No total, os contratos somaram R$ 1,1 bilhão. A maioria dos recursos, contudo, é originária de empréstimos de organismos internacionais, com contrapartida salgada do governo estadual, que, no final, pagará toda a conta. A União só será a avalista dos financiamentos. De todo o pacote, apenas R$ 36 milhões, para um programa de energia em assentamentos rurais, são exclusivos do governo federal.
Entre os destaques está, por exemplo, a PPP (parceria público-privada) do Hospital Regional de Mato Grosso do Sul, assinada em 24 de setembro. O projeto, conduzido pelo EPE (Escritório de Parcerias Estratégicas) e pela SES (Secretaria de Estado de Saúde), prevê R$ 790 milhões em empréstimos para reduzir riscos de investidores no leilão do hospital, marcado para 4 de dezembro, na B3.

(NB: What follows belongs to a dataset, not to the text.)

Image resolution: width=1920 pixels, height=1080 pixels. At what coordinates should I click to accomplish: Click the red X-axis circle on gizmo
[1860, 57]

Segundo o Ministério do Planejamento, trata-se de um empréstimo contingente, a ser acionado somente na hipótese de descumprimento de obrigações do parceiro privado. Esse empréstimo servirá como garantia da PPP, liberando o Estado de imobilizar outros recursos em um fundo, por exemplo.
Outros R$ 370 milhões fazem parte do financiamento de R$ 2,3 bilhões assinado entre o BNDES (Banco Nacional de Desenvolvimento Econômico e Social) e o governo estadual, em setembro do ano passado, com a contrapartida estadual de R$ 300 milhões.
O projeto prevê R$ 5,6 bilhões em investimentos ao longo de 30 anos, com construção de novos blocos, reformas, aquisição de equipamentos e gestão de serviços não assistenciais. O atendimento médico seguirá 100% público, custeado pelo SUS.
Segundo o Planejamento, o hospital, que hoje tem 362 leitos e taxa de ocupação de 92,6%, chega a registrar picos de 233% no pronto atendimento. A concessão administrativa de 30 anos ampliará a estrutura para 577 leitos.
A operação de crédito com o BID ao projeto tem como base taxa de risco baixa, classificada como rating AAA. “Elaboramos um arranjo inovador de garantia. Primeiro, por oferecer classificação de risco AAA. Segundo, por não exigir recursos públicos parados em conta, permitindo alocação em outras políticas e, ao mesmo tempo, maior segurança ao investidor privado”, explicou Eliane Detoni, secretária do EPE, ao Campo Grande News.
O Ministério do Planejamento esclareceu à reportagem que o financiamento externo segue fluxo formal pela COFIEX (Comissão de Financiamentos Externos), com etapas de submissão eletrônica, análises técnicas, negociações contratuais e autorização legislativa do Senado, garantindo transparência e alinhamento estratégico.
Outros acordos assinados com Simone Tebet dentro do pacote de R$ 1,1 bilhão incluem:
• Protocolo de Intenções entre a Agehab e o Incra (Instituto Nacional de Colonização e Reforma Agrária), submetido ao MDA (Ministério do Desenvolvimento Agrário), para instalação de mil kits de energia fotovoltaica em áreas rurais e doação de terreno para o Condomínio Quilombola Tia Eva, em Campo Grande. O investimento é de R$ 32 milhões e atenderá 300 moradias.
• Financiamento de R$ 52 milhões do Focem (Fundo de Convergência Estrutural do Mercosul) para obras de infraestrutura em Ponta Porã, com contrapartida de R$ 10 milhões do Estado.
• Empréstimo externo de R$ 162 milhões para Ponta Porã, aprovado pela COFIEX (Comissão de Financiamentos Externos), com recursos do CAF (Banco de Desenvolvimento da América Latina e do Caribe), para o projeto “Viva Melhor Ponta Porã – MS”.
Crédito de R$ 67 milhões do Focem para Corumbá, sob coordenação do Planejamento, a ser executado pela Sanesul (Empresa de Saneamento de Mato Grosso do Sul), para modernizar a rede de água e de resíduos, com contrapartida estadual de R$ 10 milhões.